Vitamins are organic substances necessary in small amounts for your body to function properly and stay healthy. They regulate reactions that occur at a cellular level, and long-term vitamin deficiency can cause disease.

Most people should be able to get all the vitamins they need by eating a healthy diet. However, some may require vitamin supplements.

The human body requires 13 essential vitamins. They can be grouped into two categories based on their action in the body: fat-soluble and water-soluble vitamins. Fat-soluble vitamins are stored in the liver and fatty tissues for use when needed; excess is excreted in urine.

Minerals

Minerals are inorganic substances with a crystal structure that form naturally on the Earth. They have a wide range of physical properties that make them unique, including color, lustre and hardness. Minerals also have a variety of chemical compositions, with some minerals containing only a single element and others containing a mixture of elements.

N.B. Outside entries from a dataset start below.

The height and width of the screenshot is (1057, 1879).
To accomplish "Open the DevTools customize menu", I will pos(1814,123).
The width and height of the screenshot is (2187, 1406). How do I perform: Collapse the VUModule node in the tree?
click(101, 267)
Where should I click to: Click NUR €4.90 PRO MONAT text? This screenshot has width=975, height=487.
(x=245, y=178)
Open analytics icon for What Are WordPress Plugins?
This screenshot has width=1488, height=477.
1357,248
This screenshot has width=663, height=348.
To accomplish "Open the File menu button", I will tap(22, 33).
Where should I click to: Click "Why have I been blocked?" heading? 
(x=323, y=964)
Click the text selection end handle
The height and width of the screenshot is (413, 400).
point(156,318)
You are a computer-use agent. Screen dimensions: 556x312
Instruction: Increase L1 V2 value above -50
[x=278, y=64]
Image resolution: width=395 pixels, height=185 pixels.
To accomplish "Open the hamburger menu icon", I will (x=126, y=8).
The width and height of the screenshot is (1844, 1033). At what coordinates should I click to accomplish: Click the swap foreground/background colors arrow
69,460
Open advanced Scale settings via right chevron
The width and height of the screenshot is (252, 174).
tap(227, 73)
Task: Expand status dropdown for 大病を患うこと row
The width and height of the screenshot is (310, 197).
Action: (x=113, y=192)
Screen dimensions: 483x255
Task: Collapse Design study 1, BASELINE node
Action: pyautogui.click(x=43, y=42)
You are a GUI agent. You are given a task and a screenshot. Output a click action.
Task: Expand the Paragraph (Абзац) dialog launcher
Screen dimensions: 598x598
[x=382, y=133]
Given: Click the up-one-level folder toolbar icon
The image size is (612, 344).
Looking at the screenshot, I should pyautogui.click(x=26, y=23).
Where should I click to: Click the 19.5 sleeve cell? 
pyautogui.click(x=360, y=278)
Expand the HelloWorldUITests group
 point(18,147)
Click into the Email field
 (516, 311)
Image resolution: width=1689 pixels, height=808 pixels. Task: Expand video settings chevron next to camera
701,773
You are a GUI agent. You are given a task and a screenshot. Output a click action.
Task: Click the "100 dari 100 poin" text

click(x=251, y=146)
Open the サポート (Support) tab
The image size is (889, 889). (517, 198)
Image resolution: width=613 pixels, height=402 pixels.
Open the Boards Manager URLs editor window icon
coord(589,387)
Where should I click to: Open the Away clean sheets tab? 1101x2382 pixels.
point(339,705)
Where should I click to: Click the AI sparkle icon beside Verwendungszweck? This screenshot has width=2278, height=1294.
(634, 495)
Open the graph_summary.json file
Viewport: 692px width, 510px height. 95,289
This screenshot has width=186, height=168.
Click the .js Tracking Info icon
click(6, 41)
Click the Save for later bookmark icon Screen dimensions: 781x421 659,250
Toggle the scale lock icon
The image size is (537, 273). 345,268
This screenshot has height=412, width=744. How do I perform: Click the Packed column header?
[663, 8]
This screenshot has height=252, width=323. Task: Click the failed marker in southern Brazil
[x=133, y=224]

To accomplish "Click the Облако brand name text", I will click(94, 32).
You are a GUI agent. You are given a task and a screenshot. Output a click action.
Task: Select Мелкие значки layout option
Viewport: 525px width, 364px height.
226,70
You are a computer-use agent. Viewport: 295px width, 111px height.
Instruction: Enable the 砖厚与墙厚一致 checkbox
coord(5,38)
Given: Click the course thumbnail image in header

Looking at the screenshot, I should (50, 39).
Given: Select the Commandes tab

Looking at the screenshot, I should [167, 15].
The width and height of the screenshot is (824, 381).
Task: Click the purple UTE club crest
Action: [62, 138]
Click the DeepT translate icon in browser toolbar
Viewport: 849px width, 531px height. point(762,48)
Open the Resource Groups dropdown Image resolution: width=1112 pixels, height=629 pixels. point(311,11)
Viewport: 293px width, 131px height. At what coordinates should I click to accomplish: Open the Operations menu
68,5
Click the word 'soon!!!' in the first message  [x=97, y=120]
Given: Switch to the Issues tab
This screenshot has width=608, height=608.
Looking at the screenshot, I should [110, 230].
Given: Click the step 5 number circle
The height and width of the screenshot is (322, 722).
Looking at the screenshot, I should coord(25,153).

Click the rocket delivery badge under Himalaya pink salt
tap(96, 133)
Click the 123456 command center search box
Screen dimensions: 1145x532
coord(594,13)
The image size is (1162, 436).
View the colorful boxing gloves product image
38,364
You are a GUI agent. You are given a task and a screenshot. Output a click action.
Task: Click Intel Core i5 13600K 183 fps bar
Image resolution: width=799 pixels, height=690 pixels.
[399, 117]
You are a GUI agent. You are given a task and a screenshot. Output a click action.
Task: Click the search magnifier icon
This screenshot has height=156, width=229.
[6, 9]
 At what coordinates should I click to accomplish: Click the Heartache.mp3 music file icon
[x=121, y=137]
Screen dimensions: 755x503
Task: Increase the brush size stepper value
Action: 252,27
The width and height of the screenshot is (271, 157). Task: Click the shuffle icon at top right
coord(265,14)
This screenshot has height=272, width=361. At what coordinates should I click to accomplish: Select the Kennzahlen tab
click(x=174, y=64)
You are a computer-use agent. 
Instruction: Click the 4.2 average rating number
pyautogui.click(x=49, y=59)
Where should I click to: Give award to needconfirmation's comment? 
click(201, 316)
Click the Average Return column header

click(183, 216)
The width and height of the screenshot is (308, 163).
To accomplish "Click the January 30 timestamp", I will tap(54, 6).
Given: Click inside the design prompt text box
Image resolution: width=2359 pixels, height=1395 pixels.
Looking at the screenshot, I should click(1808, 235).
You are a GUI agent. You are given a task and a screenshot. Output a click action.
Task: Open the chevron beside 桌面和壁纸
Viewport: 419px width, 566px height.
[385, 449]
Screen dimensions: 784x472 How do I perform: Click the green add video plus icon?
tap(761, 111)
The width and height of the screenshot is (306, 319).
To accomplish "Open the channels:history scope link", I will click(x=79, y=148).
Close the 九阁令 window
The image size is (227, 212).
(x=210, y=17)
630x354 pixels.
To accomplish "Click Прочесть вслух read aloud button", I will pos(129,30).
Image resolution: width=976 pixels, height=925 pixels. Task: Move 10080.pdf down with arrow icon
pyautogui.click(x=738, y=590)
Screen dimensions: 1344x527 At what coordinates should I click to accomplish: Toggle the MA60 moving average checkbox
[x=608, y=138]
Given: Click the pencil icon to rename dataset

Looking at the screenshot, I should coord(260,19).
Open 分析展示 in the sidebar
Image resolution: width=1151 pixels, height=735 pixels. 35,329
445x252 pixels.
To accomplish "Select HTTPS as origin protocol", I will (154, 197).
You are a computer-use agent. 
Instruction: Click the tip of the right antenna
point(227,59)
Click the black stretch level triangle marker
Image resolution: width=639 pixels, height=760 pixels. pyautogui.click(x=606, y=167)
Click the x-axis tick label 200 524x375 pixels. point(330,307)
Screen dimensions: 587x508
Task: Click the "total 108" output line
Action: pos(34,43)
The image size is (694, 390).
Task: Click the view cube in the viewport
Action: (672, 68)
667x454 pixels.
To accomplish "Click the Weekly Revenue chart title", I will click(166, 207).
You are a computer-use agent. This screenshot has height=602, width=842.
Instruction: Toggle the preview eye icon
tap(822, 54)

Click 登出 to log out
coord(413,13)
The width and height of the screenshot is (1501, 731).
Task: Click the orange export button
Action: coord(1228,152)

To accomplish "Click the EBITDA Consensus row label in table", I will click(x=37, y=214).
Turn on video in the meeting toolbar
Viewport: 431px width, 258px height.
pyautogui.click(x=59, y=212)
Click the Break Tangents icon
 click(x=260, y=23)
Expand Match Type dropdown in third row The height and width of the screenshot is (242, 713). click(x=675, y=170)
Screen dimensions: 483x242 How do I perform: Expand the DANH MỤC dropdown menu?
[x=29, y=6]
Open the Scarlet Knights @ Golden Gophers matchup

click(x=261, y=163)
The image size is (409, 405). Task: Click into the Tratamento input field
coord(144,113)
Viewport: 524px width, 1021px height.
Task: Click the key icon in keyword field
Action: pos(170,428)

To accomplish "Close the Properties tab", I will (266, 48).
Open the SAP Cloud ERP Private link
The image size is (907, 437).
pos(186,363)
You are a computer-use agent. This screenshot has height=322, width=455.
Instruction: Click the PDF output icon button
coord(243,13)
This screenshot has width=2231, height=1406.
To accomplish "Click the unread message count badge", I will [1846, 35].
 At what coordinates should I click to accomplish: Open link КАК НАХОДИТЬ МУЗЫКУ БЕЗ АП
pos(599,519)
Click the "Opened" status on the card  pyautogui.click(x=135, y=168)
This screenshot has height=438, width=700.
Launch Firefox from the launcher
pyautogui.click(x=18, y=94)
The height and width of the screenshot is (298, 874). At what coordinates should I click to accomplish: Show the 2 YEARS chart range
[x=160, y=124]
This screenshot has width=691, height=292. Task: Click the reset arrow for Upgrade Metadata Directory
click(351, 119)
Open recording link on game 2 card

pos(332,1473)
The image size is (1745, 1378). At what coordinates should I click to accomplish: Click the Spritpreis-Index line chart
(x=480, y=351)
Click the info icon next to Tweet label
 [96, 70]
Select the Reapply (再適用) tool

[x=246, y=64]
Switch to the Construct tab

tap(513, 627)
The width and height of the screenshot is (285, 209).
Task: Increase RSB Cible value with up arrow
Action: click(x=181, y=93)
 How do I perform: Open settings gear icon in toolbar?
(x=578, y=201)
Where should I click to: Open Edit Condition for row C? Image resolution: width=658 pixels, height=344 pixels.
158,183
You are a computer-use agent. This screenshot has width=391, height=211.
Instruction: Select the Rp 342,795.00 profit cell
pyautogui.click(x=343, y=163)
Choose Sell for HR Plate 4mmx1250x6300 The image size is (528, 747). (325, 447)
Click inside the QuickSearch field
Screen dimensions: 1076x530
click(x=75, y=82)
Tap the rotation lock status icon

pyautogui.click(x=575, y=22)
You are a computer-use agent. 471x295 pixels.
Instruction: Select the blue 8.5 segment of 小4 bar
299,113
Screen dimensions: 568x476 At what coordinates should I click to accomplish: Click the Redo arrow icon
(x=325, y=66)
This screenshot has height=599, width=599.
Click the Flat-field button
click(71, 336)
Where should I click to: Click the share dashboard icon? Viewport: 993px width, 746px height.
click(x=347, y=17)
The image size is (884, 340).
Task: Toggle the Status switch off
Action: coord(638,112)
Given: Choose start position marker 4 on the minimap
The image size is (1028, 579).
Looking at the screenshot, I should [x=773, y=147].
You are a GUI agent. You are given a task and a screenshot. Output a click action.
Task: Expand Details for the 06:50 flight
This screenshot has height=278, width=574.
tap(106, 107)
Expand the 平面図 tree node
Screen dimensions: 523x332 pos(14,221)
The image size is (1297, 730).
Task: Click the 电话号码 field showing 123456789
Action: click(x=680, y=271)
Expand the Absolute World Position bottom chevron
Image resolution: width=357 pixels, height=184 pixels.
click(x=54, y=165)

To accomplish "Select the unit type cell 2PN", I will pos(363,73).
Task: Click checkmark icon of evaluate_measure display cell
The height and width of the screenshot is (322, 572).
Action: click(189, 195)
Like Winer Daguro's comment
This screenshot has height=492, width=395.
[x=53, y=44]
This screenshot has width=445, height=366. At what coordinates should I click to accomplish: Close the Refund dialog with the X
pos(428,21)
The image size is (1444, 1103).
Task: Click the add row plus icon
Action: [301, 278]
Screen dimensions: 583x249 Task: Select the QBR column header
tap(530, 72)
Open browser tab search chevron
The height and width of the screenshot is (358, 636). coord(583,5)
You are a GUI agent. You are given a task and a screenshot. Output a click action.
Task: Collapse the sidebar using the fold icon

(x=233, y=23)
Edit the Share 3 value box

Some minerals have a unique property, such as radioactivity or the ability to generate electricity. This is due to the way the elements are arranged within the mineral.

The body needs a wide variety of minerals for healthy function and optimal immune system function, including inflammation regulation. The requirement for the most important minerals is usually met through a balanced diet. However, some people are at risk for deficiency and should consider nutritional supplementation.